Eu preciso fazer uma pausa rápida para falar da estética desse jogo, porque foi o que mais me comprou logo de cara. A mistura daquele traço de desenho antigo dos anos 30 com um clima de detetive noir esfumaçado é sensacional. Tem algo muito terapêutico em mergulhar num mundo desenhado de um jeito tão clássico em vez de gráficos pesados. A internet pegou tão bem essa vibe que tem uns memes rolando por aí que traduzem perfeitamente o meu estado de espírito quando chego em casa exausto: a gente só quer colocar um chapéu, olhar pro nada em preto e branco e fingir que o maior problema da vida é investigar uma máfia de roedores.

A energia é exatamente essa.
O arsenal de armas é um espetáculo à parte. Tem um lança-ácido genial e um canhão que faz um estrago lindo. Mas, sendo bem honesto, nada supera a paz de espírito que é descer o dedo na velha e boa metralhadora contra a máfia dos ratos. Os upgrades de arma são sutis, fáceis de entender e resolvem a sua vida sem burocracia.

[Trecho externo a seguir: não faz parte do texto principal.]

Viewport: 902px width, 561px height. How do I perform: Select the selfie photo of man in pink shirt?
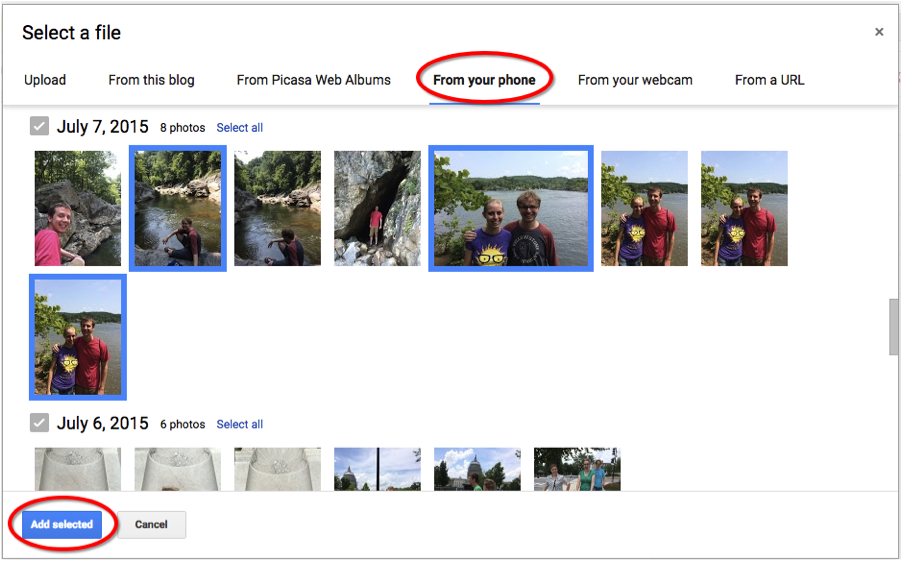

A história não vai te fazer repensar a existência humana, mas é um noir de detetive muito competente, dividido em três casos diferentes (o que é ótimo pra quem gosta de jogar só um pouquinho por noite antes de dormir). O roteiro tem umas críticas espertas misturadas com piadas de queijo muito idiotas — é impossível não rir quando você descobre que os contrabandistas se chamam "Chedarbandistas". A dublagem é sensacional e o jogo está todo legendado em português.
No fim das contas, Mouse: P.I. For Hire prova que a nostalgia, quando bem feita, não é só um truque. É um estilo de vida. Joguei essa versão no Nintendo Switch 2 e a performance está impecável, mantendo a fluidez necessária para os tiros sem perder o charme do traço manual. A mídia digital custa cerca de R$ 80 e, pelo valor e pelas horas de descompressão que ele entrega, vale o investimento sem dúvidas.
Pode não ser um jogo de uma empresa gigante ou trazer uma mecânica revolucionária que vai mudar a história dos games, mas é um jogo que vale muito a pena ser jogado. É jazz, tiro e diversão sem enrolação.
Minha Nota: 08/10 — Altamente Recomendado.